Numero do processo: 11516.722674/2012-17
Turma: Primeira Turma Ordinária da Quarta Câmara da Primeira Seção
Câmara: Quarta Câmara
Seção: Primeira Seção de Julgamento
Data da sessão: Thu Apr 07 00:00:00 UTC 2016
Data da publicação: Thu May 12 00:00:00 UTC 2016
Ementa: Assunto: Imposto sobre a Renda de Pessoa Jurídica - IRPJ
Ano-calendário: 2008
NULIDADE. INOCORRÊNCIA.
Não configurada ofensa ao art. 142 do CTN e ao art. 10 do Decreto n° 70.235/72 e não se vislumbrando nos autos quaisquer das hipóteses previstas no art. 59 do mesmo Decreto, improcedente se mostra a arguição de nulidade.
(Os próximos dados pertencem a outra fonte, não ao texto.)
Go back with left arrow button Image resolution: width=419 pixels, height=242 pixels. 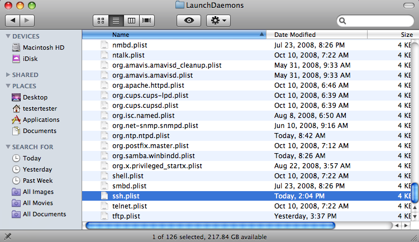(12, 21)

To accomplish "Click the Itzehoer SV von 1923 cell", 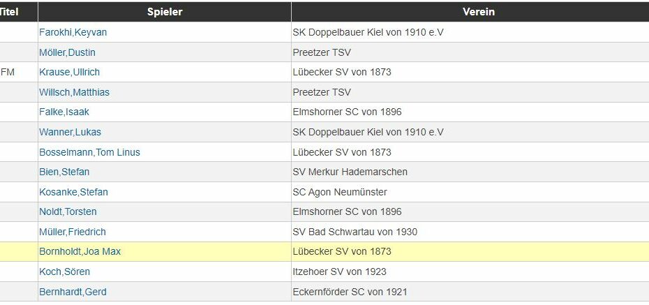I will [470, 272].
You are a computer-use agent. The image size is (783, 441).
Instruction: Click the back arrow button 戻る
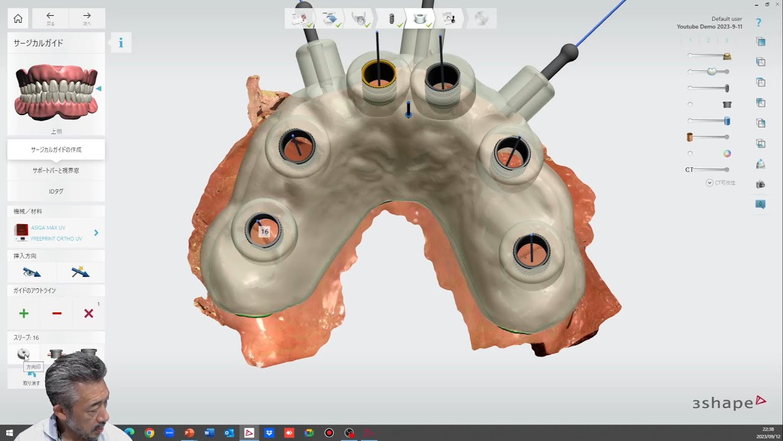click(x=50, y=18)
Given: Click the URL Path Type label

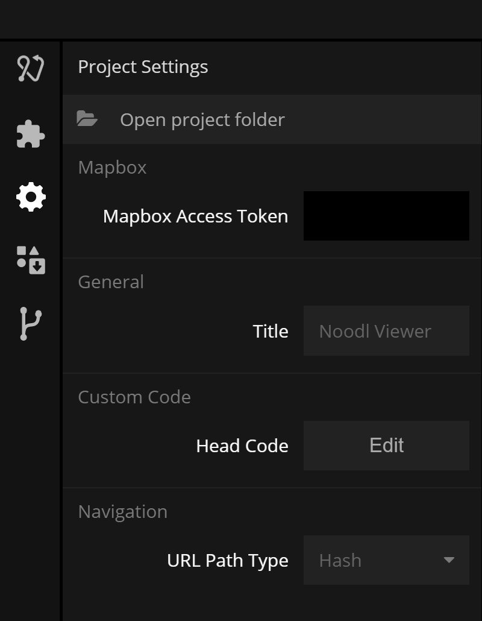Looking at the screenshot, I should click(228, 561).
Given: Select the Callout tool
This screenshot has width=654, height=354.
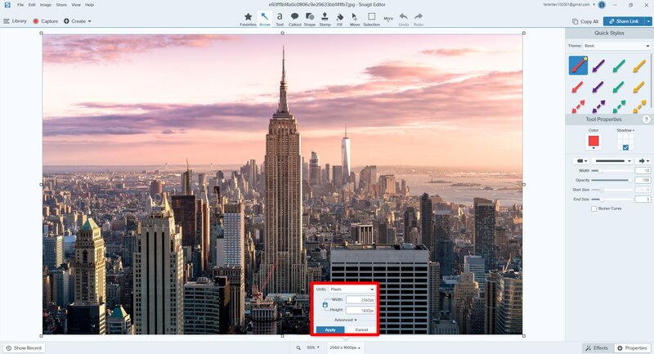Looking at the screenshot, I should pyautogui.click(x=294, y=17).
PAGAMENTOS A BENEFICIÁRIO NÃO IDENTIFICADOS OU SEM CAUSA.
Contabilizados valores saídos de contas de titularidade da pessoa jurídica sem que seja possível identificar a causa da operação e/ou o beneficiário dos recursos, ficam eles sujeitos a incidência de IRRF sobre bases de cálculo reajustadas.
MULTA DE OFÍCIO QUALIFICADA. CONDUTA DOLOSA.
Verificado pelo agente fiscal que o contribuinte incorreu em uma conduta dolosa tendente a impedir ou retardar, total ou parcialmente, o conhecimento por parte da autoridade fazendária, da ocorrência do fato gerador da obrigação tributária principal, é obrigatória a aplicação da multa qualificada, nos termos da Lei.
OMISSÃO DE RECEITAS. CRÉDITOS. ORIGEM NÃO COMPROVADA.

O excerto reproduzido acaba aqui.